Another New York Times article, on Jennifer Doudna, published on 11 May 2015, drew similar criticism with reference to the Finkbeiner test. An article in The Globe and Mail on astrophysicist Victoria Kaspi, published on 16 February 2016, drew the same criticism, as did David Quammen's book A Tangled Tree, for giving women scientists, especially Lynn Margulis, short shrift.

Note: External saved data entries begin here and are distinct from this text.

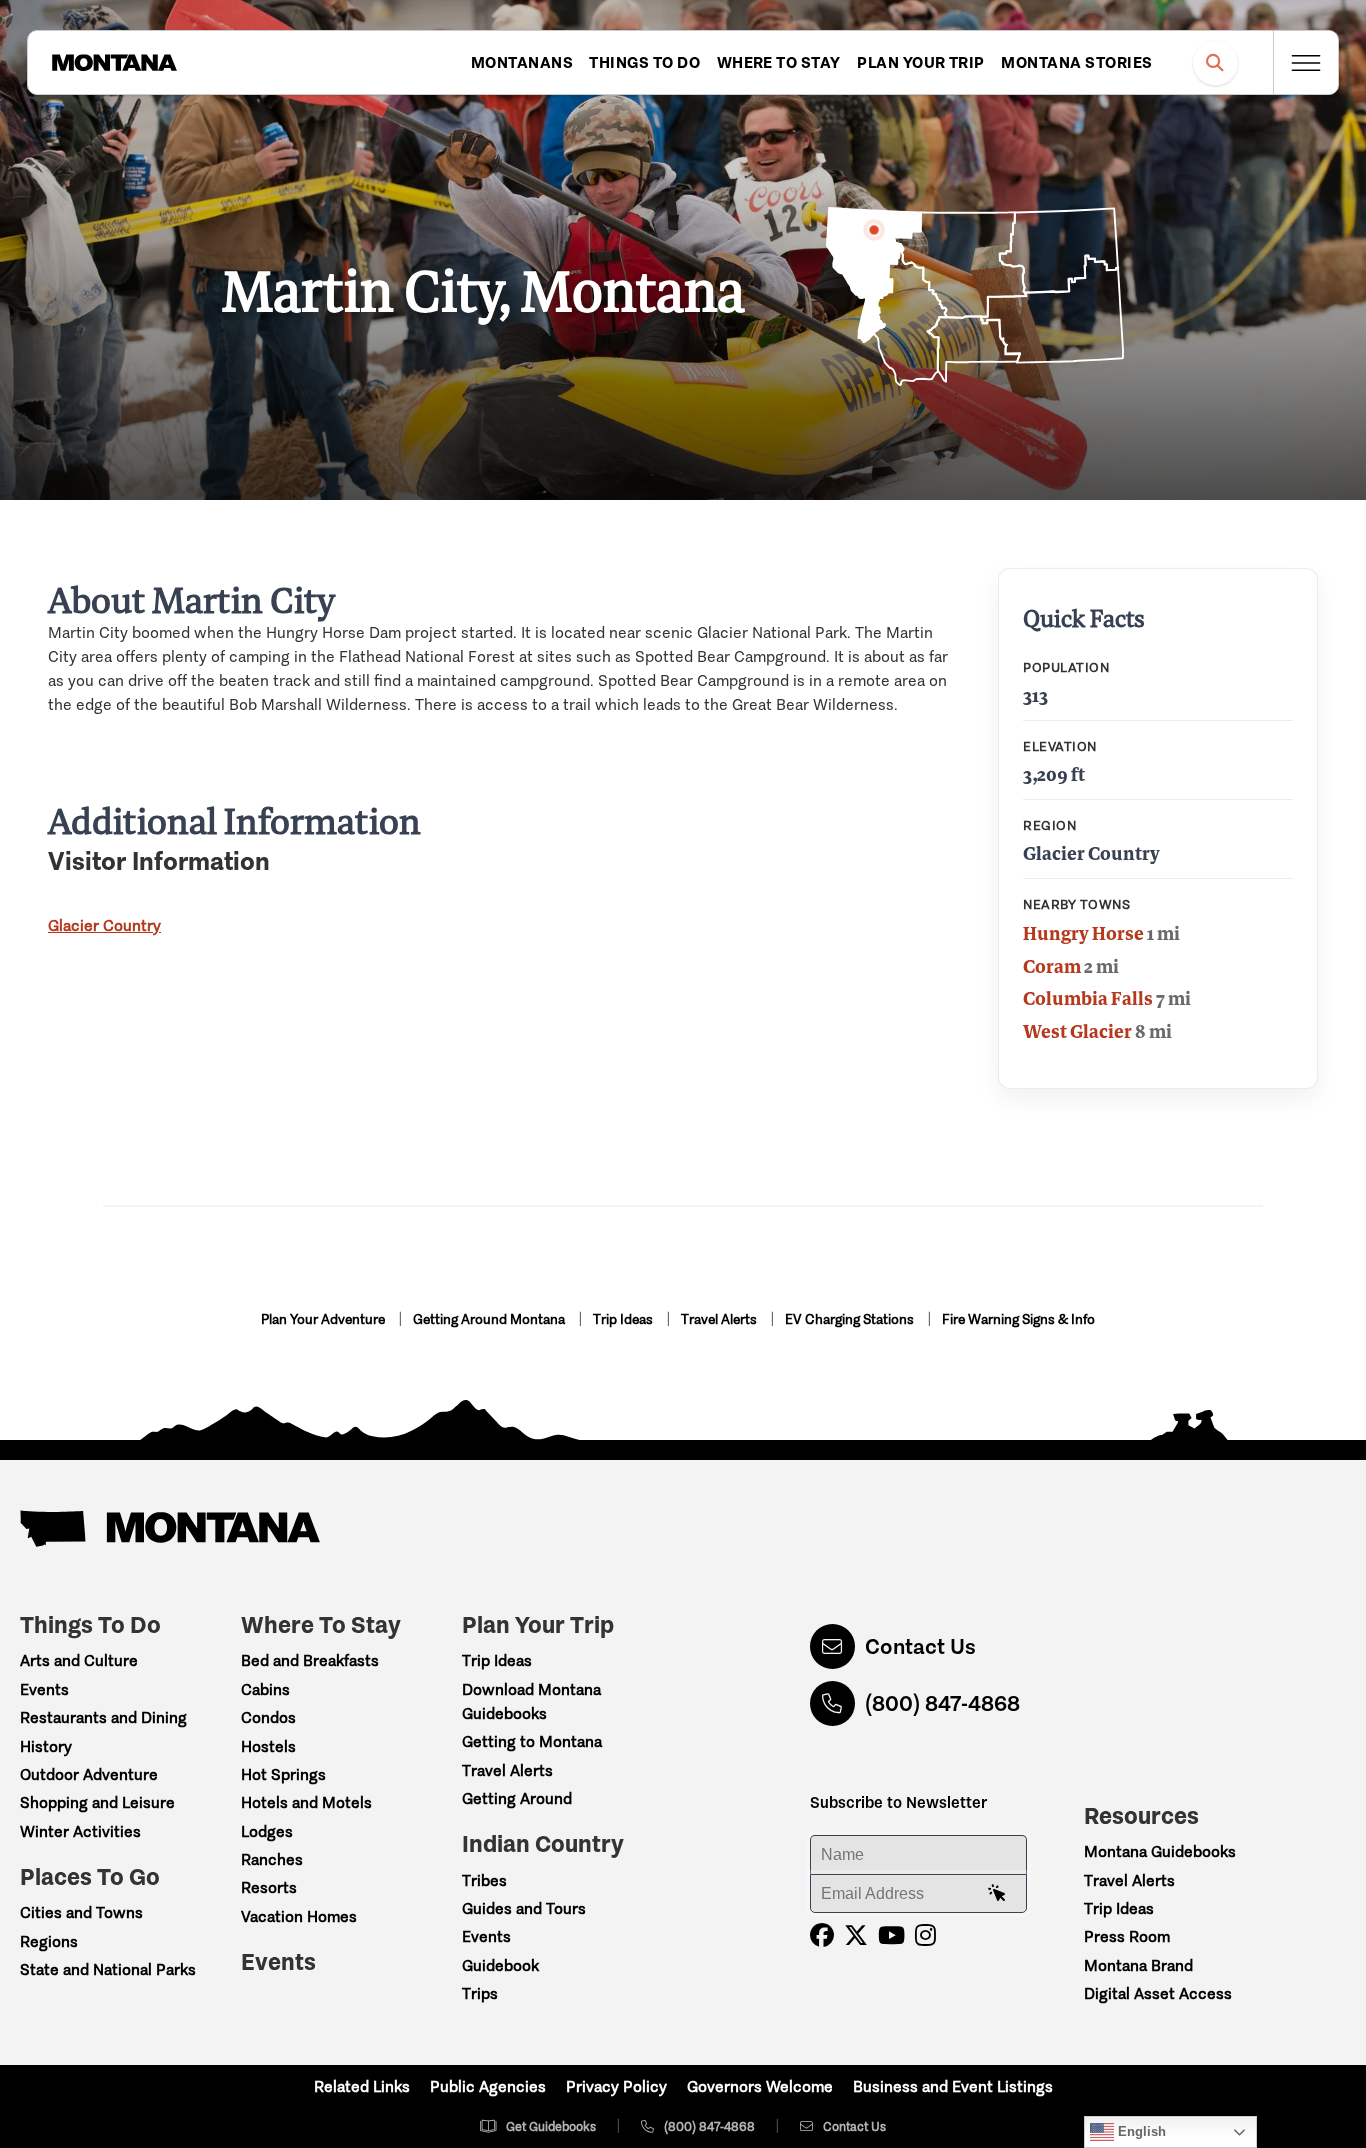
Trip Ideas (624, 1319)
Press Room (1127, 1936)
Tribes (484, 1880)
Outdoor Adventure (89, 1774)
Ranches (272, 1859)
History (46, 1746)
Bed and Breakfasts (310, 1660)
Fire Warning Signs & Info (1018, 1319)
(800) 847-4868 (942, 1703)
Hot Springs (283, 1774)
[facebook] (822, 1935)
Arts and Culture (79, 1660)
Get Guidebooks (551, 2126)
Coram (1052, 966)
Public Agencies (488, 2086)
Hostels (268, 1746)
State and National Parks (108, 1969)
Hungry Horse (1083, 933)
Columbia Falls (1088, 998)
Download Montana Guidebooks (531, 1701)
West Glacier (1077, 1031)
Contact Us (920, 1646)
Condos (268, 1717)
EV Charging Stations (851, 1319)
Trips (480, 1993)
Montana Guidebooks (1160, 1851)
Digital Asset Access (1158, 1993)
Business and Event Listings (953, 2086)
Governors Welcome (760, 2086)
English (1140, 2131)
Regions (49, 1941)
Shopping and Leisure (97, 1802)
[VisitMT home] (114, 63)
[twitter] (856, 1935)
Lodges (267, 1831)
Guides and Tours (524, 1908)
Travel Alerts (720, 1319)
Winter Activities (80, 1831)
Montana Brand (1138, 1965)
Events (44, 1689)
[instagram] (925, 1935)
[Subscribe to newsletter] (997, 1894)
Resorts (269, 1887)
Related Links (362, 2086)
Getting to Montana (532, 1741)
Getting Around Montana (490, 1319)
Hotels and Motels (306, 1802)
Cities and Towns (81, 1912)
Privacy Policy (616, 2086)
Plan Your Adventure (324, 1319)
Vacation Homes (299, 1916)
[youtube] (891, 1935)
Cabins (265, 1689)
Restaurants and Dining (103, 1717)
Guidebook (500, 1965)
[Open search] (1215, 62)
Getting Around (517, 1798)
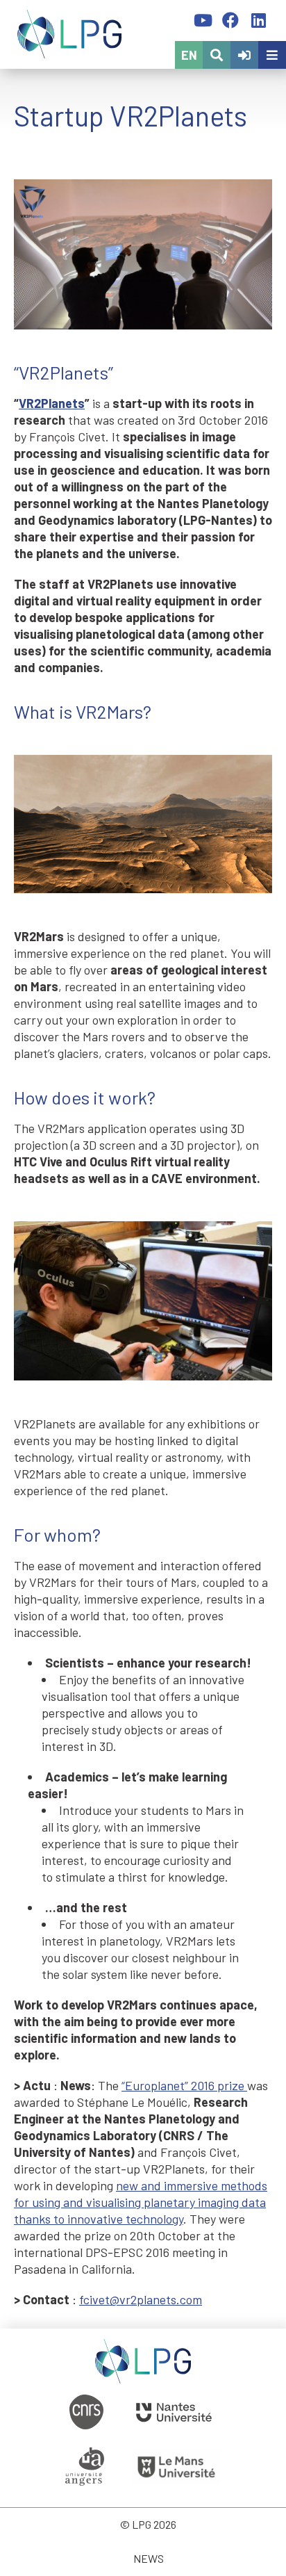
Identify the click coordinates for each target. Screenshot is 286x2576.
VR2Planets (52, 403)
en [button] (189, 55)
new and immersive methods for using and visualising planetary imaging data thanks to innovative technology (140, 2202)
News (148, 2558)
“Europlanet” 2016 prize (184, 2085)
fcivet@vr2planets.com (140, 2299)
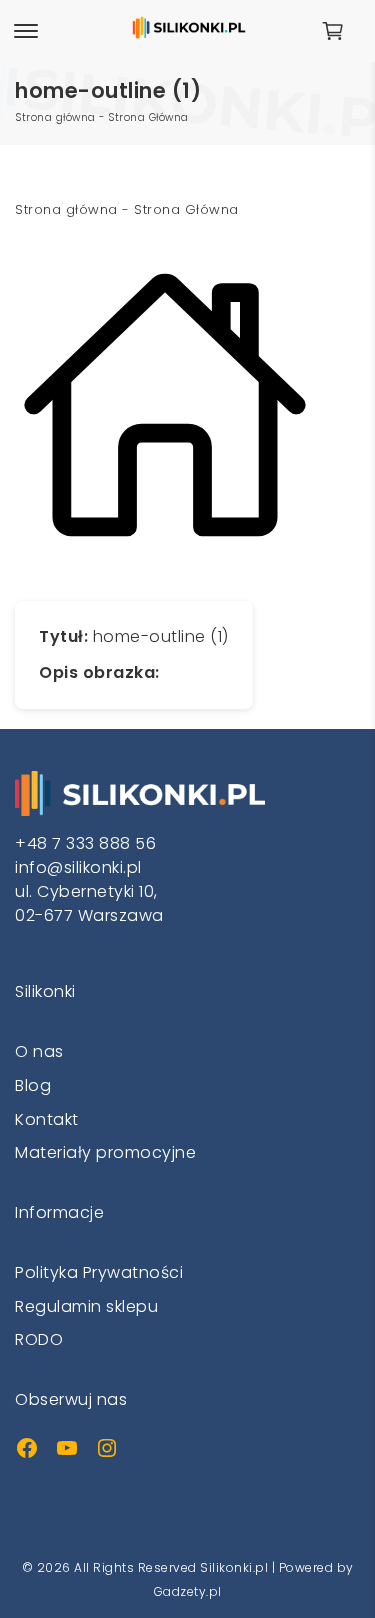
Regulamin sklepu (86, 1306)
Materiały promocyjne (105, 1152)
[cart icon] (340, 31)
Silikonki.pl (234, 1567)
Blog (33, 1085)
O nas (39, 1051)
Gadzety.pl (188, 1591)
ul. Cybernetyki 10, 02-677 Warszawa (89, 903)
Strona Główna (148, 117)
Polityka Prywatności (99, 1272)
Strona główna (55, 117)
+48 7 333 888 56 (85, 843)
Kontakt (47, 1119)
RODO (39, 1339)
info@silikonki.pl (78, 867)
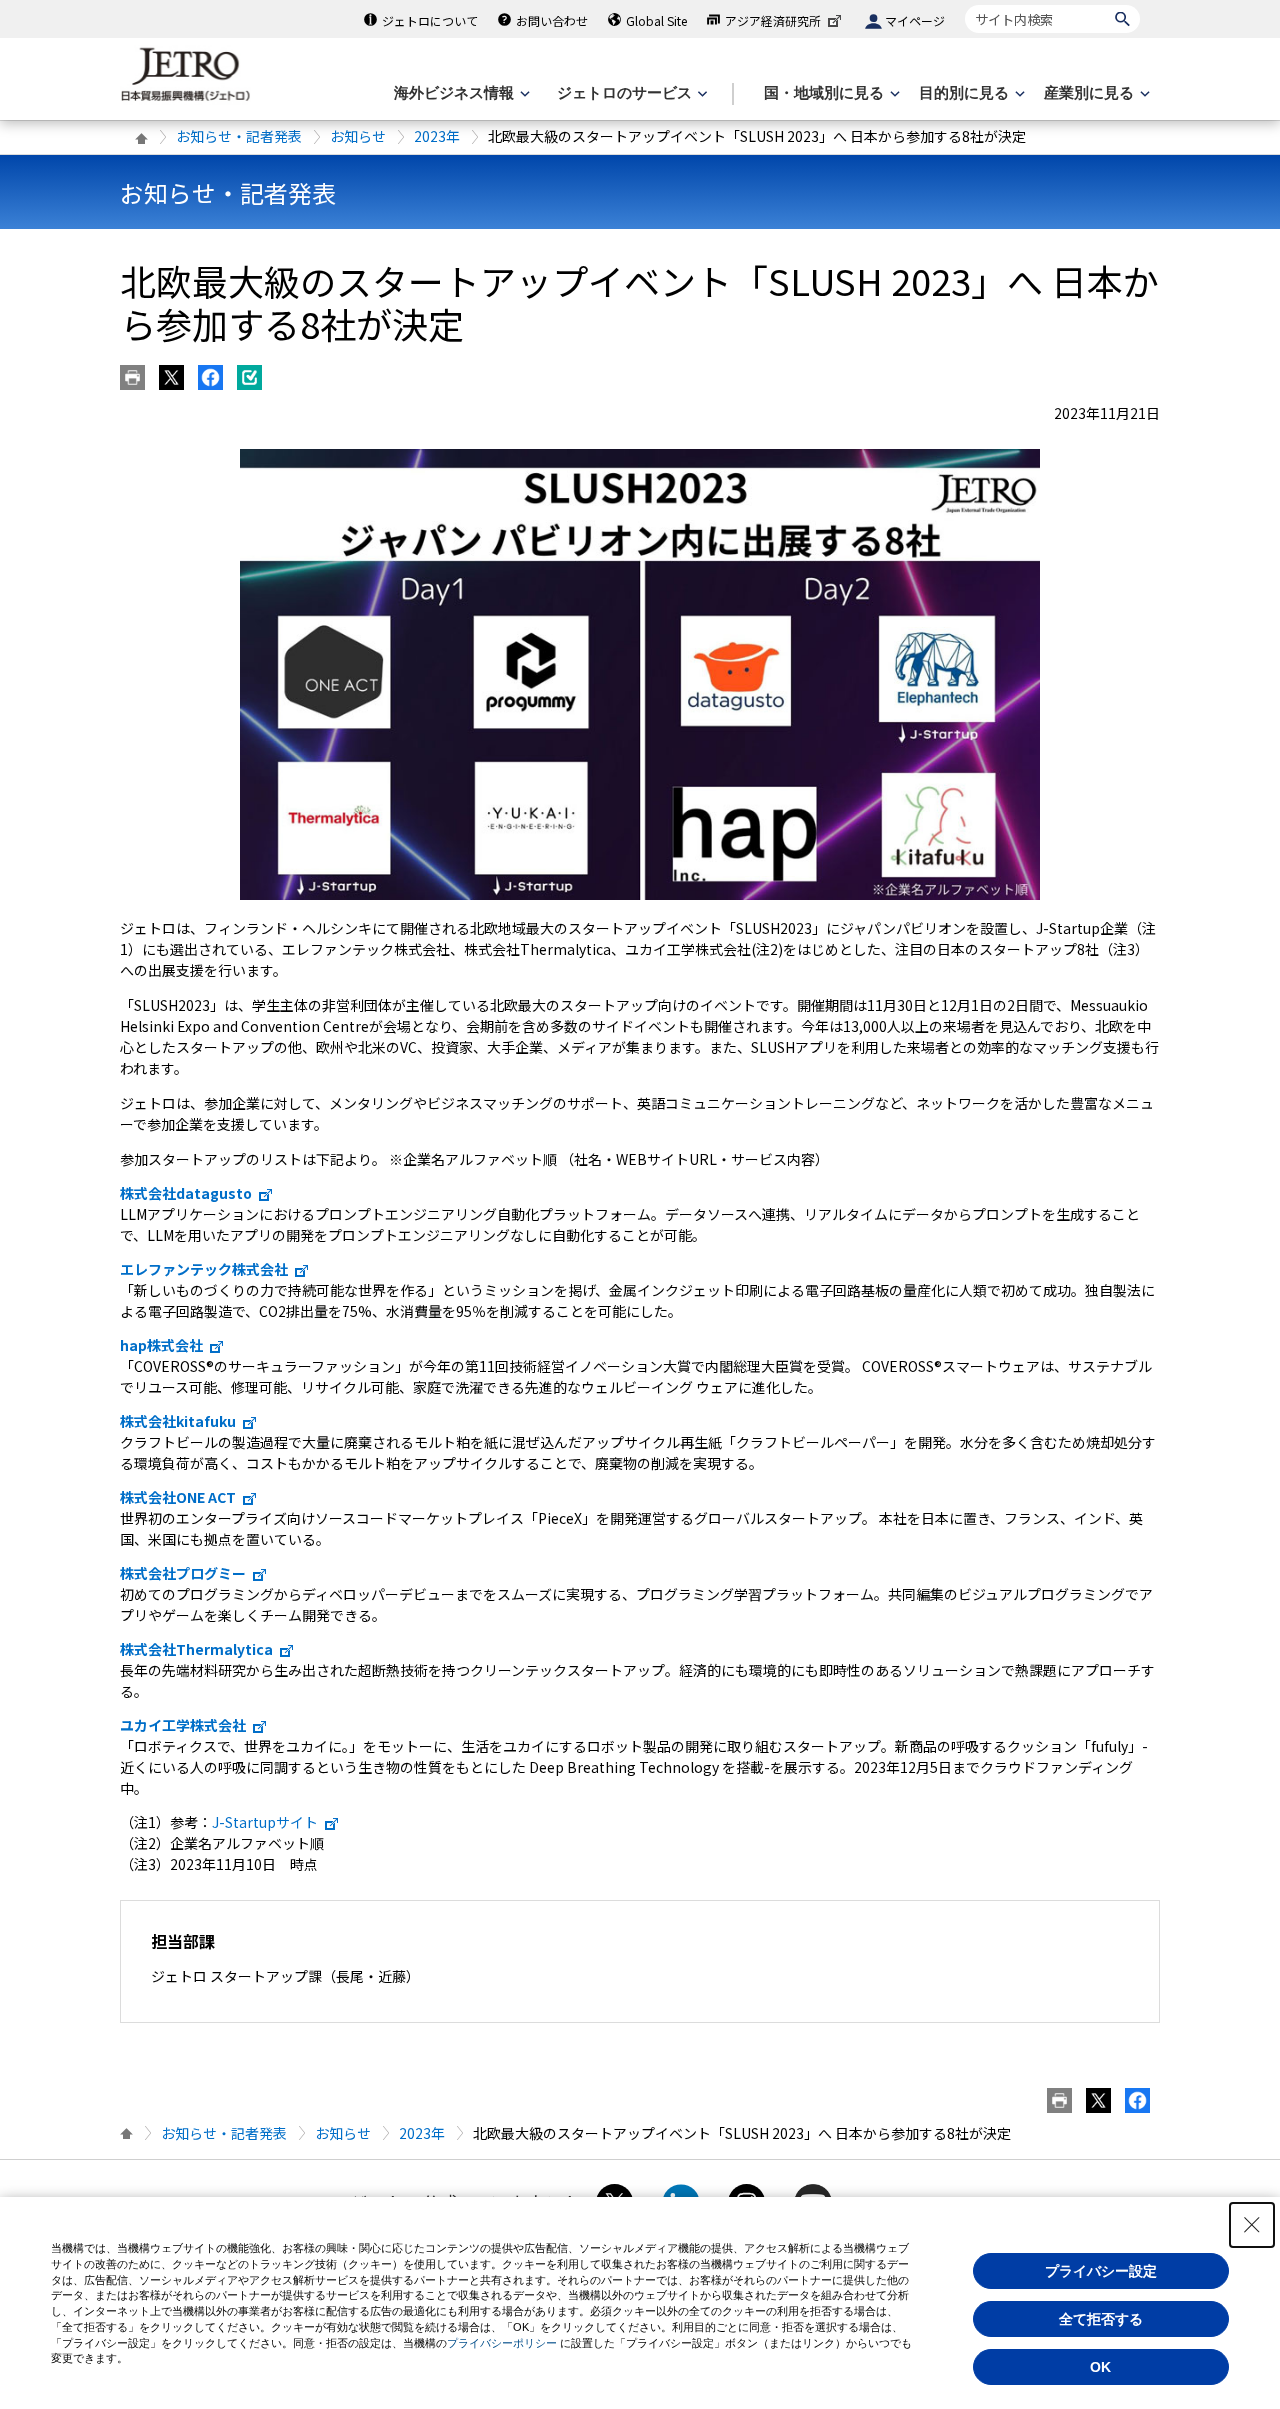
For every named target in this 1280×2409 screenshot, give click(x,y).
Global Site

Susan Gelman, Professor of Psychology at the University of Michigan, applauded the move to report on female scientists without emphasising their gender, but questions whether the Finkbeiner test should seek to eliminate all references to personal life, suggesting that the move should be towards asking male scientists about personal issues too. This view is shared by other writers. In addition, Vasudevan Mukunth points out in The Wire that countries in which women are drastically under-represented in science might want to bend the test's rules in hopes of highlighting any systemic barriers: "The test's usefulness rests on the myth of a level playing field—there is none in India." In another post on Last Word on Nothing, Finkbeiner responded to these questions by arguing with herself.

==Reversed Finkbeiner==
The "Reversed Finkbeiner" approach is an exercise in which students are asked to write an article about a male scientist that would fail the Finkbeiner test if it were about a woman.